A recent discovery made by the scientists at NASA about Greenland´s fastest-flowing and fastest-thinning glacier actually growing thicker took the scientists by surprise. This is reported in an article written by Laura Gegget published on LiveScience.com based on a study published in the journal Nature Geoscience.
The researches found that the glacier Jakobshavn which sits on the west coast of Greenland “is still contributing to sea level rise, but it's losing less ice than expected. Instead of thinning and retreating inland, its ice is thickening and advancing toward the ocean“.
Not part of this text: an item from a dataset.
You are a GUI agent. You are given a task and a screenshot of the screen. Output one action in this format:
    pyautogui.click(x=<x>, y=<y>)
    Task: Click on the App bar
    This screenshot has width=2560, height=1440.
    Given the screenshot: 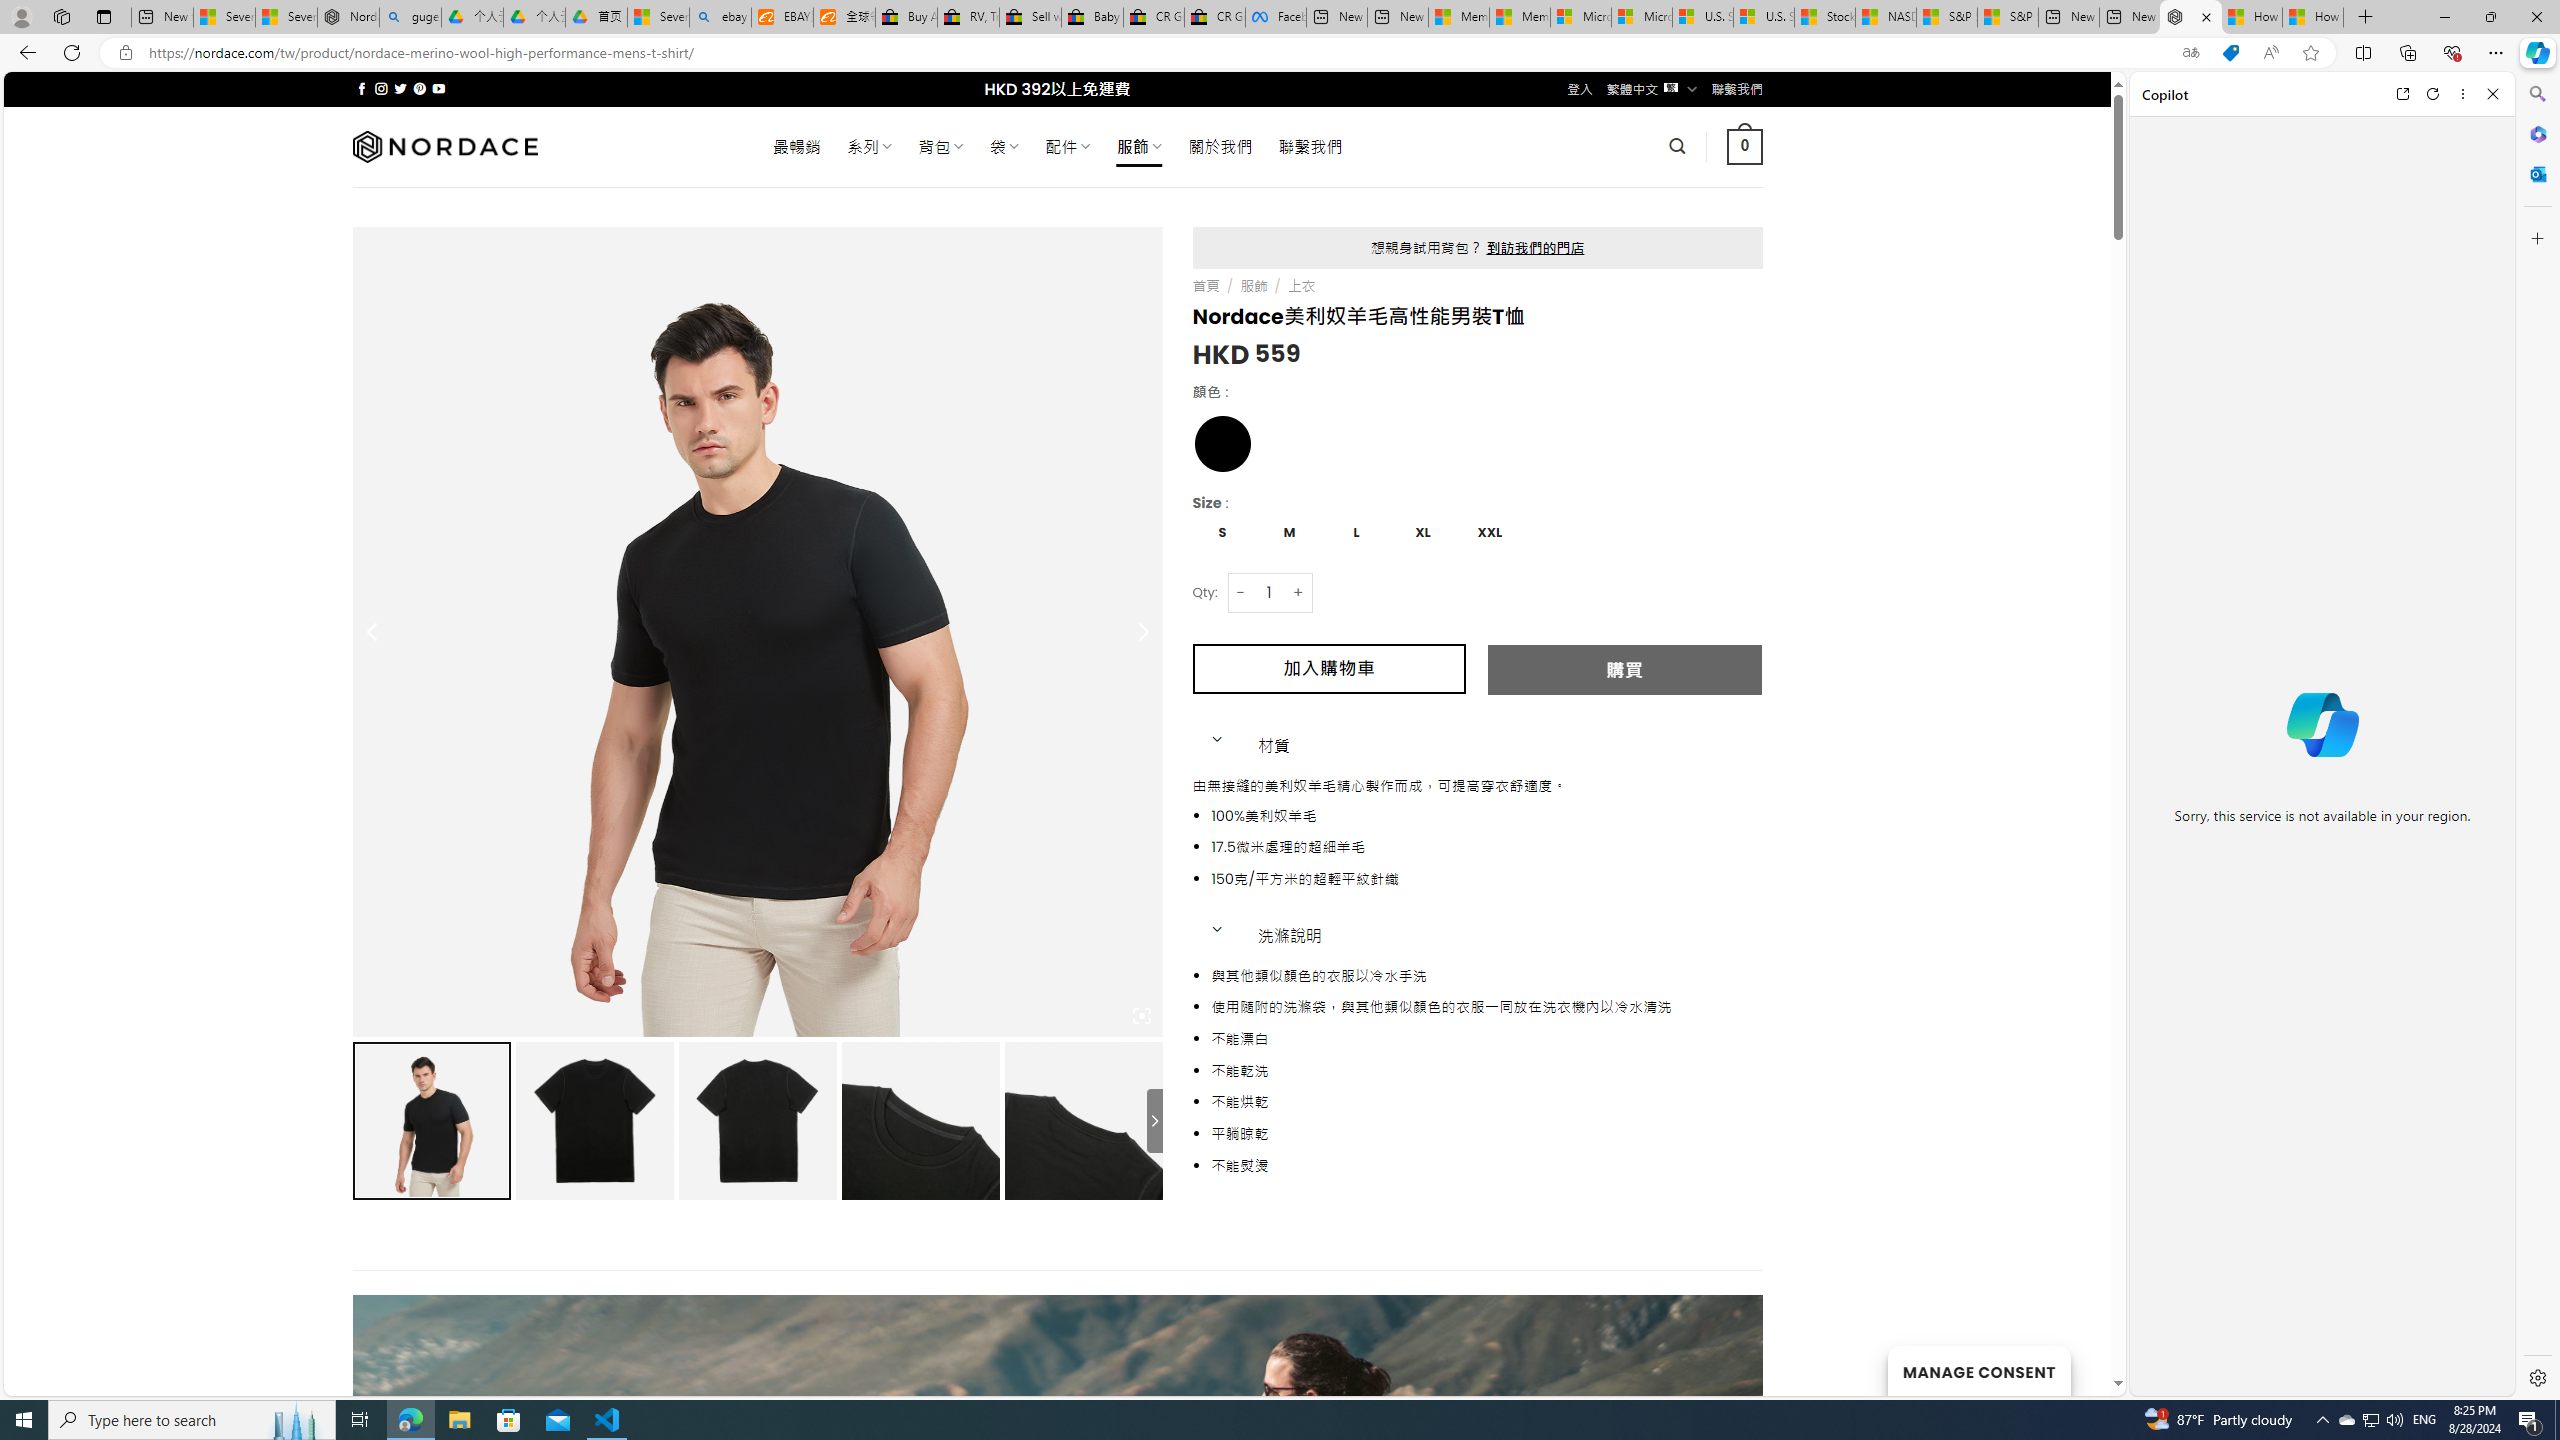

This leads to the question “Why is this happening?“ An explanation by the researches is that its likely growing thicker due to colder ocean currents. “ In 2016, a current that passes by Jakobshavn Glacier was cooler than usual, making waters near the glacier the coldest they'd been since the mid-1980s.“
According to NASA´s Oceans Melting Greenland (OMG) mission and other observations “ This cooler current came from the North Atlantic Ocean, more than 600 miles (966 kilometers) south of the glacier.“
Reported in the article “It appears that the cold water is the result of a climate pattern known as the North Atlantic Oscillation (NAO), which makes the northern Atlantic Ocean slowly switch between warm and cold water about once every 20 years, the researchers said. The cold phase just recently started, and has cooled the Atlantic Ocean in general, they said. In addition, some extra cooling of the waters around Greenland's southwest coast helped keep the glacier chilly.“
However, researhces claim that “this crisp change won't last forever. Once the NAO climate pattern flips back, the Jakobshavn will likely start melting faster and thinning again“.
"Jakobshavn is getting a temporary break from this climate pattern," Josh Willis, of the Jet Propulsion Laboratory and the principal investigator of OMG, said in the statement. "But in the long run, the oceans are warming. And seeing the oceans have such a huge impact on the glaciers is bad news for Greenland's ice sheet."